#Data Analysis with Python
Estimated time needed: 60 minutes

##Objectives
After completing this lab you will be able to:

*   Defining tuples, lists, dictionaries, and sets
*   Creating reusable Python functions
*   Understand mechanics of Python file objects and interacting with local hard drive

##Table of Contents
1.   Data Structures and Sequences
        * Tuple
        * List
        * Dictionary
        * Set
        * Built-In Sequence Functions
        * List, Set, and Dictionary Comprehensions
        * Functions
        * Files and the Operating System
        * Conclusion

###1.   Data Structures and Sequences

####Tuple
A tuple is a fixed-length, immutable sequence of Python objects which, once assigned, cannot be changed. The easiest way to create one is with a comma-separated sequence of values wrapped in parentheses:

In [1]:
tup = (4, 5, 6) #or tup = 4, 5, 6

tup

(4, 5, 6)

You can convert any sequence or iterator to a tuple by invoking tuple:

In [2]:
tuple([4, 0, 2])

(4, 0, 2)

In [3]:
tup = tuple('string')

tup

('s', 't', 'r', 'i', 'n', 'g')

Elements can be accessed with square brackets [] as with most other sequence types. As in C, C++, Java, and many other languages, sequences are 0-indexed in Python:

In [4]:
tup[0]

's'

When you're defining tuples within more complicated expressions, it’s often necessary to enclose the values in parentheses, as in this example of creating a tuple of tuples:

In [5]:
nested_tup = (4, 5, 6), (7, 8)

nested_tup

((4, 5, 6), (7, 8))

In [6]:
nested_tup[0]

(4, 5, 6)

In [7]:
nested_tup[1]

(7, 8)

While the objects stored in a tuple may be mutable themselves, once the tuple is created it’s not possible to modify.

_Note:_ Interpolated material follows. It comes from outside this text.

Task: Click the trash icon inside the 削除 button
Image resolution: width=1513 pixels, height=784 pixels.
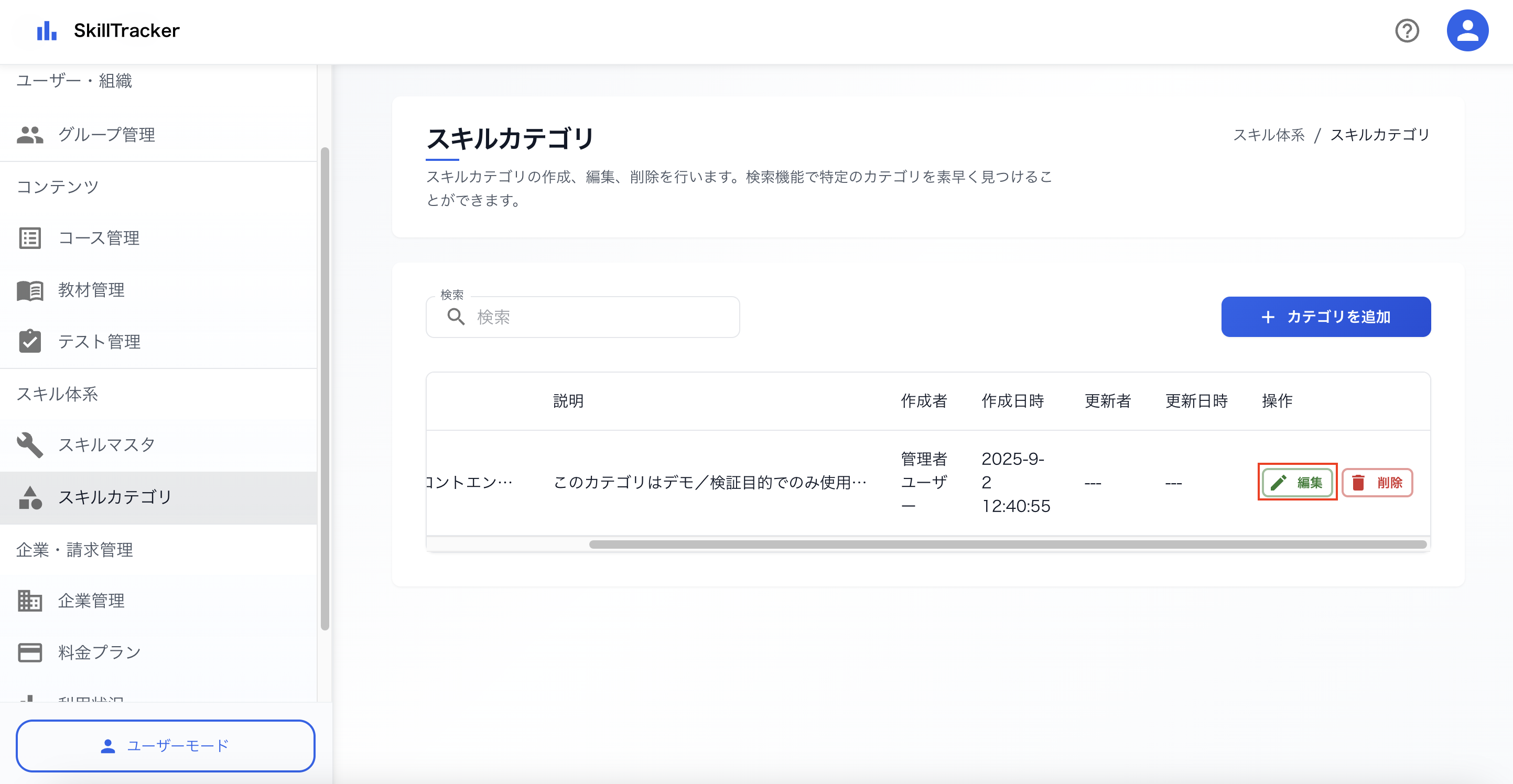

If an object inside a tuple is mutable, such as a list, you can modify it in place:

In [8]:
tup = tuple(['foo', [1, 2], True])

tup[1].append(3)
tup

('foo', [1, 2, 3], True)

You can concatenate tuples using the **+** operator to produce longer tuples:

In [9]:
(4, None, 'foo') + (6, 0) + ('bar',)

(4, None, 'foo', 6, 0, 'bar')

Multiplying a tuple by an integer, as with lists, has the effect of concatenating that many copies of the tuple:

In [10]:
('foo', 'bar') * 4

('foo', 'bar', 'foo', 'bar', 'foo', 'bar', 'foo', 'bar')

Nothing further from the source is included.